TASK ITEM A | Write out everything in the blog post from "So, I always" down to "little after that.".
TASK ITEM B | Extend the blog post about sewing and blogging by continuing it after its last sentence.

TEXT PROVIDED |
Hey, Friend - What The Red Herring
Hey, Friend

Can we talk?

So, I always feel a little weird and awkward about this, but I use Google Analytics on my site.

That doesn’t mean I know who you are when you visit me here, but Google does tell me what state or country visitors are from, and which posts people spend the most time on. Analytics came with the blog, and it’s kind of nice to be able to check in on it sometimes and know that I’m not just here talking to myself.

I know that a few people read my book posts, but the ones that get the most action are my sewing posts.

I haven’t finished a sewing project in so long that I can’t remember the last time it happened. There was a magical time leading up to Halloween where I made 6 costumes over the course of a couple of months, but then I totally shut down due to lack of sunlight and did very little after that.

I always tell myself, this is my blog, and I want to write about what I’m doing and what I care about. Even *I* am sick of writing about books, but I don’t have any sewing projects that are ready for prime time. Posts like this one? I usually don’t have time to write when those kind of ideas come to me.

Usually, as March gives way to April, my brain and body wake up a little, and creative pursuits, especially sewing, become more appealing again. I’m hoping that’s true again this year.

Stored data entries
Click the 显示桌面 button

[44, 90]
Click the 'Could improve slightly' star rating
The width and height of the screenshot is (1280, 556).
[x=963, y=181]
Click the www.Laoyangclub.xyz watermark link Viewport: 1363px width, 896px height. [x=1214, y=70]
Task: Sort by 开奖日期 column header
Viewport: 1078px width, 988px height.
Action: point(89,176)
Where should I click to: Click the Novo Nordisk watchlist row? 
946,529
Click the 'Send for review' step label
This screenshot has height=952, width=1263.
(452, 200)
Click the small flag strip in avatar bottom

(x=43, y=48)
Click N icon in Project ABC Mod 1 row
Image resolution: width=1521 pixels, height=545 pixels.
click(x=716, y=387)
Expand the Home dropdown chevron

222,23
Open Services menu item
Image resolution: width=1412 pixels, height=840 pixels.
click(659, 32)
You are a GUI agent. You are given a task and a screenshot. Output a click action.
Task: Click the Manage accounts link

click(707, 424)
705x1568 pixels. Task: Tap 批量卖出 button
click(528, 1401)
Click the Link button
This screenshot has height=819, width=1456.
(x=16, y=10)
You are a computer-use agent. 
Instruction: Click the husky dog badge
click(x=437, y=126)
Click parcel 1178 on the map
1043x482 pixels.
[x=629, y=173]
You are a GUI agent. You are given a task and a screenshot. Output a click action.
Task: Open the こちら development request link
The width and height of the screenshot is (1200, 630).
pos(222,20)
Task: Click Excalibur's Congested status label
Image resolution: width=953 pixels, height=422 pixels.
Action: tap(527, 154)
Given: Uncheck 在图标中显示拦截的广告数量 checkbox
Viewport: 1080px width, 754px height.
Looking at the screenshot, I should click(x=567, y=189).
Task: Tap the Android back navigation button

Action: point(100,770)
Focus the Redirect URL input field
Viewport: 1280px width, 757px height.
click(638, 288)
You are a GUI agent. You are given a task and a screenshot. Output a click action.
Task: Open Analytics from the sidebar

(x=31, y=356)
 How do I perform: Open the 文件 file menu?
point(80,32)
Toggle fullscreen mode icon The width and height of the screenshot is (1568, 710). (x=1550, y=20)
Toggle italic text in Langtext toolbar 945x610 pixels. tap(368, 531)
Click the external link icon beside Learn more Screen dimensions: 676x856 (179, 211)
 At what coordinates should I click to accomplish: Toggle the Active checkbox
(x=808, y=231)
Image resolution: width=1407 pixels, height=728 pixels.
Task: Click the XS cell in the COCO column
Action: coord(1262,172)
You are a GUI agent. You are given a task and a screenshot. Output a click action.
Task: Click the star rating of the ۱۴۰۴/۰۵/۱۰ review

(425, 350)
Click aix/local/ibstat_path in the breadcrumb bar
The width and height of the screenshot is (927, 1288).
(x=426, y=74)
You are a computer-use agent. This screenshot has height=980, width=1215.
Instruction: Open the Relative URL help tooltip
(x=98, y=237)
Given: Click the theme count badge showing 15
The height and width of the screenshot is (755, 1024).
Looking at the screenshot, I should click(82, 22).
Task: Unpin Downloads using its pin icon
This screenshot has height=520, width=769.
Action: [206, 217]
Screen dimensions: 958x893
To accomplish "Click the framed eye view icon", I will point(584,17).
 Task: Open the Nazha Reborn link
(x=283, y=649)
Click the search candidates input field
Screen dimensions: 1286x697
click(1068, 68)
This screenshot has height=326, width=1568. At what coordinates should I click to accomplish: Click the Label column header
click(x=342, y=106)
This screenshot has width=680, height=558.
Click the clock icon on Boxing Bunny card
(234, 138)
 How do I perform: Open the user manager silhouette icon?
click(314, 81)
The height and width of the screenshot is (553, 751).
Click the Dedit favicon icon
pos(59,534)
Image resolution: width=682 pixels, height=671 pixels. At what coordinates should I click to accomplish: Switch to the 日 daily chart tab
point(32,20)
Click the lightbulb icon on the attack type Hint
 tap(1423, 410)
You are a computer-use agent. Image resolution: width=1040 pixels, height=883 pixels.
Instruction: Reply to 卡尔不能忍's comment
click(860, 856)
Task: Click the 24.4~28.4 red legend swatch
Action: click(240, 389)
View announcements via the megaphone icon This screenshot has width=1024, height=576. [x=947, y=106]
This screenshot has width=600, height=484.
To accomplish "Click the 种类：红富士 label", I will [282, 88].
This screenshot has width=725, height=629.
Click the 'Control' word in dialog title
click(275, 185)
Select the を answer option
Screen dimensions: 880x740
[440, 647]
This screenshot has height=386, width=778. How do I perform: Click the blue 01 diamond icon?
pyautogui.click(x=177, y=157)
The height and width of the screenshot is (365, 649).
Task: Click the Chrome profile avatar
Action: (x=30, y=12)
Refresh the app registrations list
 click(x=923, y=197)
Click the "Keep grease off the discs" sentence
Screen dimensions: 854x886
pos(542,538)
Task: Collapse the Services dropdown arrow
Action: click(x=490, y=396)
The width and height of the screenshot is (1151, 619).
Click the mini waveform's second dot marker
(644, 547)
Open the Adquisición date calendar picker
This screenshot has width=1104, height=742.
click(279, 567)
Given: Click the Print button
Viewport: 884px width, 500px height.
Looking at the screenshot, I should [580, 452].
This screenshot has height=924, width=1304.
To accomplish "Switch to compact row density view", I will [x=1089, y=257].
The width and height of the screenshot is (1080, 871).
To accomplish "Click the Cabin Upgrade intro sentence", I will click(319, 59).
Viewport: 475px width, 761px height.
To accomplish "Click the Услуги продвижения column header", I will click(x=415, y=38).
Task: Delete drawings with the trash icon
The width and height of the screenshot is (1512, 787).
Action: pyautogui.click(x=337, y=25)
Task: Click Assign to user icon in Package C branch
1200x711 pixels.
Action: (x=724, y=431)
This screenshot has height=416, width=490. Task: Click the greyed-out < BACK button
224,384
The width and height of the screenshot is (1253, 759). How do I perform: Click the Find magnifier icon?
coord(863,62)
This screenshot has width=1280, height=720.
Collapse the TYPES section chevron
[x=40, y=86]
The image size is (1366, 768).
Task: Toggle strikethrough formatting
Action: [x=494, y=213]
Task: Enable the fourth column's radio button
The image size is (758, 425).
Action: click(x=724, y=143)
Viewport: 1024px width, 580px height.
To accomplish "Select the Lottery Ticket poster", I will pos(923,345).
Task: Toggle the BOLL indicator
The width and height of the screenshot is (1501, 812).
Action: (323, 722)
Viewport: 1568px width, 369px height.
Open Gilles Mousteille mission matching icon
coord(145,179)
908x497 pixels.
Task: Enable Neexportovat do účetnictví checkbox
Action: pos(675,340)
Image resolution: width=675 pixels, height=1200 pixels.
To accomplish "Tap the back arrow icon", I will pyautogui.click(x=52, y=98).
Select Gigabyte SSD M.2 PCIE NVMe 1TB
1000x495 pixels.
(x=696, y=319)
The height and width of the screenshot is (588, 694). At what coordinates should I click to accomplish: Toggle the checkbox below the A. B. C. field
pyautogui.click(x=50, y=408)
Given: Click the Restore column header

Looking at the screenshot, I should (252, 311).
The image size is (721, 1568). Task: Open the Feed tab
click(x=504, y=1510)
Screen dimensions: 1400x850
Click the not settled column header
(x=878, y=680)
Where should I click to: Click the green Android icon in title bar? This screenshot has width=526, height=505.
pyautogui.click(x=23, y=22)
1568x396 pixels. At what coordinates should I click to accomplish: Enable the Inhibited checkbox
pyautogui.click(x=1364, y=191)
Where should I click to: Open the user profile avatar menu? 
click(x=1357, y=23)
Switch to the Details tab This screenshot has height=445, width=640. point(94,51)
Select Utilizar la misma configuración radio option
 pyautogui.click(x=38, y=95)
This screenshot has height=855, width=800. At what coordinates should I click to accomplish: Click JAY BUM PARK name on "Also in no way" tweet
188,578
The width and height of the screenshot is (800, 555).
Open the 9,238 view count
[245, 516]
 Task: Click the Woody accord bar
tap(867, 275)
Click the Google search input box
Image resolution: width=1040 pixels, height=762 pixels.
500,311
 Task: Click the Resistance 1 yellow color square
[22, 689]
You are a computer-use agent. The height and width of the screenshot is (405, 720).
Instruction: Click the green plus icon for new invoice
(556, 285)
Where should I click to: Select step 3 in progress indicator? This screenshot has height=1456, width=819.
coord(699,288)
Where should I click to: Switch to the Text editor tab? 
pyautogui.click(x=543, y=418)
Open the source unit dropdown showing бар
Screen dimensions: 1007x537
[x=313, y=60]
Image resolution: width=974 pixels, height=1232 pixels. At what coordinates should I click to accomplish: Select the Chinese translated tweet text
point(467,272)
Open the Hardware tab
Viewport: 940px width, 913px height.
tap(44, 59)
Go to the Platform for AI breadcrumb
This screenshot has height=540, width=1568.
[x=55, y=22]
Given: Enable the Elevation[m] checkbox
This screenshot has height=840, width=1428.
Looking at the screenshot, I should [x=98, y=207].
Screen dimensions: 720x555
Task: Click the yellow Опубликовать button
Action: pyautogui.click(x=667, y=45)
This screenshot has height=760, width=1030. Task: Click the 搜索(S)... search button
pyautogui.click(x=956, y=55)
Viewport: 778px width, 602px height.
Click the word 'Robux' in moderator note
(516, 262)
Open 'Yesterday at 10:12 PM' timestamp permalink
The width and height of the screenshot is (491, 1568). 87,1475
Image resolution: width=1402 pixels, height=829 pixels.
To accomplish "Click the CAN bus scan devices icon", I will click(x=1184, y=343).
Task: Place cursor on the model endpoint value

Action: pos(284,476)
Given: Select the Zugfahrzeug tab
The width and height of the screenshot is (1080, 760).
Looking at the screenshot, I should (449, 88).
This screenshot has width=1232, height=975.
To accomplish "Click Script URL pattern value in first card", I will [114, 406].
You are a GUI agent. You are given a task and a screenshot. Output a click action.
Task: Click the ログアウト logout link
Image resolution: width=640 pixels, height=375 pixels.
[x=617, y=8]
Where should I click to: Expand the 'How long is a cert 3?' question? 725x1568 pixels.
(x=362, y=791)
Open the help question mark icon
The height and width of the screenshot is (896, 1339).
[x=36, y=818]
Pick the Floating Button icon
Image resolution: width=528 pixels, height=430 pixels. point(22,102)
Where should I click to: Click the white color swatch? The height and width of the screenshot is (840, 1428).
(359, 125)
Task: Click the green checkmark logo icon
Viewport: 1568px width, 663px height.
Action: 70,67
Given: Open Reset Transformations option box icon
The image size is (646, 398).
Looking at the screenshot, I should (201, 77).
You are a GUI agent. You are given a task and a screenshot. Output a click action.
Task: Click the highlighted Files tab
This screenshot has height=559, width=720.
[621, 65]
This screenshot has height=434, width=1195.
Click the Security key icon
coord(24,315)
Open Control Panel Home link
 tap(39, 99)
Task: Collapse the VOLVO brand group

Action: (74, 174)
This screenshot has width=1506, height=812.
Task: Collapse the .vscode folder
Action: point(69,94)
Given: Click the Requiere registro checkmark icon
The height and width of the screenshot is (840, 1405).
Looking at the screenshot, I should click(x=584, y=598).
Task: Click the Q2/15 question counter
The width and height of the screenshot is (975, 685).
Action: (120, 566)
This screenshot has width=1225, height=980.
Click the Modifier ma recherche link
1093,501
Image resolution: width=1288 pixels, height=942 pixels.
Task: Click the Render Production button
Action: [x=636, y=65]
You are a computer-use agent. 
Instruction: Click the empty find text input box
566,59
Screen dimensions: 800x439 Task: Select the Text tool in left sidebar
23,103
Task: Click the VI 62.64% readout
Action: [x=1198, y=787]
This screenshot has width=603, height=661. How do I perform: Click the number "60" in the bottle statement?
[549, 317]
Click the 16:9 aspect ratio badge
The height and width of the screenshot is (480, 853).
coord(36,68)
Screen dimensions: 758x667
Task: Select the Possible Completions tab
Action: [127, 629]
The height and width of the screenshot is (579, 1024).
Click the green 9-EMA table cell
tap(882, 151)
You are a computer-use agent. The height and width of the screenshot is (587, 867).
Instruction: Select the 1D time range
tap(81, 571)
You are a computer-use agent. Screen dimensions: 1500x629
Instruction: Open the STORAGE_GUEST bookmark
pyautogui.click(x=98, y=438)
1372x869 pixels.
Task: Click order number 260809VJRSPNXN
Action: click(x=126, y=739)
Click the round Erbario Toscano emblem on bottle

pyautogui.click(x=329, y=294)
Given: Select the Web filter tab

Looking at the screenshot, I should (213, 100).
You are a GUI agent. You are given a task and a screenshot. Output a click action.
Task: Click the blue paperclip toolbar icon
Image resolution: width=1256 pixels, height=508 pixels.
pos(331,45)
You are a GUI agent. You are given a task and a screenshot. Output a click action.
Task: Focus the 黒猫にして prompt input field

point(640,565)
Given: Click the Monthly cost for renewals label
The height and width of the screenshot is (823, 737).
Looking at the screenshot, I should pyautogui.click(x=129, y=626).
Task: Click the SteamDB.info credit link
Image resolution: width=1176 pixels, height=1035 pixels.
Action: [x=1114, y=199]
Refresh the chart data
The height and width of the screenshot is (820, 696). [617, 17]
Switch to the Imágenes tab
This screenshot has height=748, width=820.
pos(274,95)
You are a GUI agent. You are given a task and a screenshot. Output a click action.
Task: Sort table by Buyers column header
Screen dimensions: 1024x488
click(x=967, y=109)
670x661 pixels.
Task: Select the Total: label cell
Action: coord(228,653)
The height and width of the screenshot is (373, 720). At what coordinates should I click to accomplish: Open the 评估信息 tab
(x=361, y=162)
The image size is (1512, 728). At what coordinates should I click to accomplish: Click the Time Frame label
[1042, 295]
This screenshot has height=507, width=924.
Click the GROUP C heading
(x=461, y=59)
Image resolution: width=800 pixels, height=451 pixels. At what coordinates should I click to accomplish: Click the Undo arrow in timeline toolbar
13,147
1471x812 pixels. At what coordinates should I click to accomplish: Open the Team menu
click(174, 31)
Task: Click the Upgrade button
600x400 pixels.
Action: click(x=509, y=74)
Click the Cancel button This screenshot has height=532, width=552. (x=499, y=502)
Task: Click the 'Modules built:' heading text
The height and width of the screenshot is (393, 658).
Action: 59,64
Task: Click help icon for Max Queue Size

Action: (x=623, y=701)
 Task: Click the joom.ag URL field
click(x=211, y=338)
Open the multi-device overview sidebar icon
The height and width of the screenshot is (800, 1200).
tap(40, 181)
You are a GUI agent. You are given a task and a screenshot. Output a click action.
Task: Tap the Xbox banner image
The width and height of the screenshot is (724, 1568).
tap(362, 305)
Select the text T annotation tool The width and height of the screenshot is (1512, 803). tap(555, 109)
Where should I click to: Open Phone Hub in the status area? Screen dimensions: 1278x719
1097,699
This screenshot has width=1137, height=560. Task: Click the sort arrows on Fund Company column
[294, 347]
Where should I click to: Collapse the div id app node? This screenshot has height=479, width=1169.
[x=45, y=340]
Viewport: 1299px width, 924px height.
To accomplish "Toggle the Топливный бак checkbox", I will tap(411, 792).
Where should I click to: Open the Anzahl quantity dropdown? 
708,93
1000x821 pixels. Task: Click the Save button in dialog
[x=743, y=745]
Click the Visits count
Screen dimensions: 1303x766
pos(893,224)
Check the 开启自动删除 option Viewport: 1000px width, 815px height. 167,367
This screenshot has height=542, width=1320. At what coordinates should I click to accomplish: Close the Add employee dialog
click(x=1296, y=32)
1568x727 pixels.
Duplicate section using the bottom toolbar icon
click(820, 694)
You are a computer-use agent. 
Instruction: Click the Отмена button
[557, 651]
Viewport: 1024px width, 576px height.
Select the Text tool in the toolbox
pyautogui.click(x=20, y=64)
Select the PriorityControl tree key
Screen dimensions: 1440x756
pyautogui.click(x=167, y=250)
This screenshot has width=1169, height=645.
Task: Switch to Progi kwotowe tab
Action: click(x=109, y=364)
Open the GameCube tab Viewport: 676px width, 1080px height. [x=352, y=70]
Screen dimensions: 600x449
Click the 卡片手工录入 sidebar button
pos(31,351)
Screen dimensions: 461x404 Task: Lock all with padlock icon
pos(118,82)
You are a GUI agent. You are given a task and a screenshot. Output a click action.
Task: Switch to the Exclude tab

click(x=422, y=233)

TASK RESPONSE A |
So, I always feel a little weird and awkward about this, but I use Google Analytics on my site.

That doesn’t mean I know who you are when you visit me here, but Google does tell me what state or country visitors are from, and which posts people spend the most time on. Analytics came with the blog, and it’s kind of nice to be able to check in on it sometimes and know that I’m not just here talking to myself.

I know that a few people read my book posts, but the ones that get the most action are my sewing posts.

I haven’t finished a sewing project in so long that I can’t remember the last time it happened. There was a magical time leading up to Halloween where I made 6 costumes over the course of a couple of months, but then I totally shut down due to lack of sunlight and did very little after that.

TASK RESPONSE B |
But as I lay here in bed, resting for the first time all day, listening to my kids bicker downstairs, I’m not sure when I will sew again. I don’t actually need more clothes, and I’m not ready to make any more costume pieces because working alone on something hard with only the internet for support when a problem arises is getting to be no fun. Plus, there’s still nowhere to dress up besides the backyard, in view of the upstairs apartment next door.

I have a little plan. One of the ways I dealt with pandemic stress was to buy fabric. I have a healthy, OK, ridiculous, fabric stash. I’m thinking I’d like to make one Remy Raglan top, one pair of Luna pants, and a jerkin from my Elizabethan Sea Dogs pattern, but instead of lacing holes, with buttons and button loops like this. I have the patterns and supplies already on hand. In my mind, these three pieces would be an outfit, mostly black, so that I could mix and match with my mostly black wardrobe.

Being successful with this venture might give me some motivation to work on some more challenging projects that have either stalled or have been procrastinated beyond all reason.

So, I’m checking in. Talking about future projects is a little scary because it kind of feels like accountability, and I’m not sure if I’m ready for that.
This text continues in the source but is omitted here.